AudioCodes Ltd. (NASDAQ:AUDC) shareholders might be concerned after seeing the share price drop 13% in the last week. But that does not change the realty that the stock’s performance has been terrific, over five years. In fact, during that period, the share price climbed 303%. Impressive! So it might be that some shareholders are taking profits after good performance. The most important thing for savvy investors to consider is whether the underlying business can justify the share price gain.
To quote Buffett, ‘Ships will sail around the world but the Flat Earth Society will flourish. There will continue to be wide discrepancies between price and value in the marketplace…’ One flawed but reasonable way to assess how sentiment around a company has changed is to compare the earnings per share (EPS) with the share price.
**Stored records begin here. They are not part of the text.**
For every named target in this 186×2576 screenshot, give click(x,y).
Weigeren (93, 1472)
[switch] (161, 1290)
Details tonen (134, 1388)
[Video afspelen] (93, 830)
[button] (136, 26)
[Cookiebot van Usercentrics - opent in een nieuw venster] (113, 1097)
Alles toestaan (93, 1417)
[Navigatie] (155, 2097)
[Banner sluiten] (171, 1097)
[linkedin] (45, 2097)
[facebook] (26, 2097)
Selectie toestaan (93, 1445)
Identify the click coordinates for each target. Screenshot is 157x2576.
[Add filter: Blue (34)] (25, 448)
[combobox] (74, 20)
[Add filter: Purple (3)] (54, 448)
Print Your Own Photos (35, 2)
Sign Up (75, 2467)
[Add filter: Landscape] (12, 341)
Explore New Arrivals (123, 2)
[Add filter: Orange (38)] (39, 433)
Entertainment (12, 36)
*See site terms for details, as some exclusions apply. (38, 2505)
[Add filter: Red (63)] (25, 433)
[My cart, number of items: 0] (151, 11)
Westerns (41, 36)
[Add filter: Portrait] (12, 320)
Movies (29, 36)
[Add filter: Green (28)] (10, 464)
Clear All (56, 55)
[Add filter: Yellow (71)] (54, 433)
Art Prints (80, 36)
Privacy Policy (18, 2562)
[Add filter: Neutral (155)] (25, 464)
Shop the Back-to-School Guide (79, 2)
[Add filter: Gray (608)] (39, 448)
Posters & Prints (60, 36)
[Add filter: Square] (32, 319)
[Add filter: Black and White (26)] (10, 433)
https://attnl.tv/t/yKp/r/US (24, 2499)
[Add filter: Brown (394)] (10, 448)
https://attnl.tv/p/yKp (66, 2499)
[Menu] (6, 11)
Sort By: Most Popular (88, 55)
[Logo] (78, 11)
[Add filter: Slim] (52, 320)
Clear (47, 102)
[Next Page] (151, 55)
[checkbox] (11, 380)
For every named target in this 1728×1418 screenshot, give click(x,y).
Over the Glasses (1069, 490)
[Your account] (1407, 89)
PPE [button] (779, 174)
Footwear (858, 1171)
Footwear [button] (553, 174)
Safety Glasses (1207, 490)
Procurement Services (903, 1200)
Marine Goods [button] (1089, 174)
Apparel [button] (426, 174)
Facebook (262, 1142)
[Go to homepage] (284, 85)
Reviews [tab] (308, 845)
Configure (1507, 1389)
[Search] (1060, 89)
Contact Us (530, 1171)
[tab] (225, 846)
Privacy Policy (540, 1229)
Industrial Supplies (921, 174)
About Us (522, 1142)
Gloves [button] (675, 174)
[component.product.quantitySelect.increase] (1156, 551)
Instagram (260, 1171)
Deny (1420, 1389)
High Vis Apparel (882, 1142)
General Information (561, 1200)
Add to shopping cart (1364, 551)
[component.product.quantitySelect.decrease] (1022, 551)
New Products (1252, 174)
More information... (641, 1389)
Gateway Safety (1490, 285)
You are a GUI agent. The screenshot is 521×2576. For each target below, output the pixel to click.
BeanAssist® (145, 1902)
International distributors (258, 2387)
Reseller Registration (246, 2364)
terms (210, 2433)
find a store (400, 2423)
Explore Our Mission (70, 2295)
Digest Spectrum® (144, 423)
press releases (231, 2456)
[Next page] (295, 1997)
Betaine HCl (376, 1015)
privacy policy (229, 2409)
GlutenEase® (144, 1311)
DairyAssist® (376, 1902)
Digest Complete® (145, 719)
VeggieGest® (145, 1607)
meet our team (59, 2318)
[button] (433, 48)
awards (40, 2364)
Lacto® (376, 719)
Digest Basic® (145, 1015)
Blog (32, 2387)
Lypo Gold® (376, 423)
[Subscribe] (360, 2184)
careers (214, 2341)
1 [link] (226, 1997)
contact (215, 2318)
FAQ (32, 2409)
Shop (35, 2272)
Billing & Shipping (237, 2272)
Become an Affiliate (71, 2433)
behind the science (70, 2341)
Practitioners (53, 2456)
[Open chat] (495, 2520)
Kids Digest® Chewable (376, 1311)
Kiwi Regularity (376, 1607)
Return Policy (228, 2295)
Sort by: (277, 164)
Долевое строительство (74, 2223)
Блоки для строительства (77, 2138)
During five years of share price growth, AudioCodes achieved compound earnings per share (EPS) growth of 46% per year. This EPS growth is higher than the 32% average annual increase in the share price. Therefore, it seems the market has become relatively pessimistic about the company.
The graphic below depicts how EPS has changed over time.
We know that AudioCodes has improved its bottom line over the last three years, but what does the future have in store? If you are thinking of buying or selling AudioCodes stock, you should check out this FREE detailed report on its balance sheet.
What About Dividends?
When looking at investment returns, it is important to consider the difference between total shareholder return (TSR) and share price return. The TSR is a return calculation that accounts for the value of cash dividends (assuming that any dividend received was reinvested) and the calculated value of any discounted capital raisings and spin-offs. So for companies that pay a generous dividend, the TSR is often a lot higher than the share price return. As it happens, AudioCodes’s TSR for the last 5 years was 318%, which exceeds the share price return mentioned earlier. The dividends paid by the company have thusly boosted the total shareholder return.
A Different Perspective
It’s nice to see that AudioCodes shareholders have received a total shareholder return of 85% over the last year. That’s including the dividend. That gain is better than the annual TSR over five years, which is 33%. Therefore it seems like sentiment around the company has been positive lately. In the best case scenario, this may hint at some real business momentum, implying that now could be a great time to delve deeper. Before forming an opinion on AudioCodes you might want to consider these 3 valuation metrics.
If you are like me, then you will not want to miss this free list of growing companies that insiders are buying.
Please note, the market returns quoted in this article reflect the market weighted average returns of stocks that currently trade on US exchanges.